Statistical analysis

Identification of altered connector hubs in Parkinson’s disease

To identify voxels with significant connectivity alterations to different RSNs in patients compared to controls, we used the generated FCOR maps from all participants. For each RSN, FCOR maps were compared between patients and controls using a one-sided two-sample t-test. We included age, sex, mean frame-wise displacement representing head motion during rsfMRI scans,⁵¹ and levodopa equivalent daily dose (LEDD) values as co-variates of no interest. The resulting contrast images were thresholded using P < 0.05, corrected for multiple comparisons using family-wise error correction at the cluster level (FWEc) with a cluster defining threshold (CDT) set to P = 0.001.

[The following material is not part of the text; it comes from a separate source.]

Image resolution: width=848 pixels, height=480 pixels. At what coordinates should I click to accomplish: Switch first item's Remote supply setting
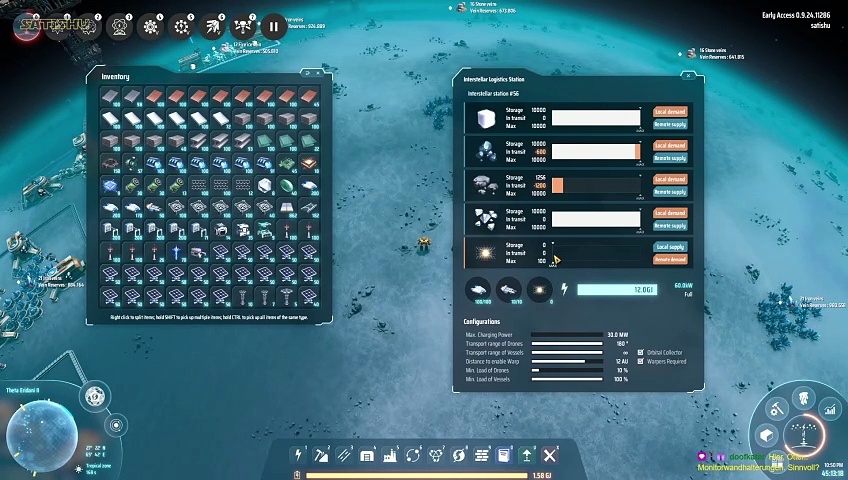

Candidate affected connector hubs were identified by examining voxels with significant connectivity alterations to multiple RSNs. For this, contrast maps were binarized by setting the value of voxels with significant FCOR alterations to 1 and others to 0. The binarized contrast maps from the 14 RSNs were then combined. Two conjunction maps were generated, one for each contrast (control > patients and control < patients). In these maps, the value of each voxel represents the number of RSNs where significant difference in FCOR values between control and patient groups was observed. Clusters containing peak values of the conjunction maps were then identified.

Verification of the identified connector hubs in healthy controls

To verify that the identified clusters were indeed connector hubs, we further performed seed-based connectivity analyses using data from healthy controls. The MNI coordinates of the clusters’ peak location were extracted and spherical ROIs centred at these coordinates with 3 mm radius were constructed. These ROIs were then used as seed regions for the succeeding seed-based connectivity analysis. For each ROI, a group FC map was constructed using a one-sided one-sample t-test of the generated FC maps from healthy controls and thresholded using FWEc P < 0.05 with a CDT of P = 0.001. FCOR values were then estimated using the group-level connectivity map to quantify the ROI’s connections to the different RSNs.

Differences in FCOR values at the identified connector hubs

Additional analyses were also performed at the connector hub level to validate the significance of the identified connector hubs. For this, mean FCOR values within the identified connector hubs were extracted from all FCOR maps and all participants. For each participant, each identified connector hub was assigned 14 mean FCOR values representing its connections to the 14 RSNs. Differences in FCOR values between patients and controls for each RSN were evaluated using a non-parametric rank sum test. Significance was assessed using FDR q < 0.05.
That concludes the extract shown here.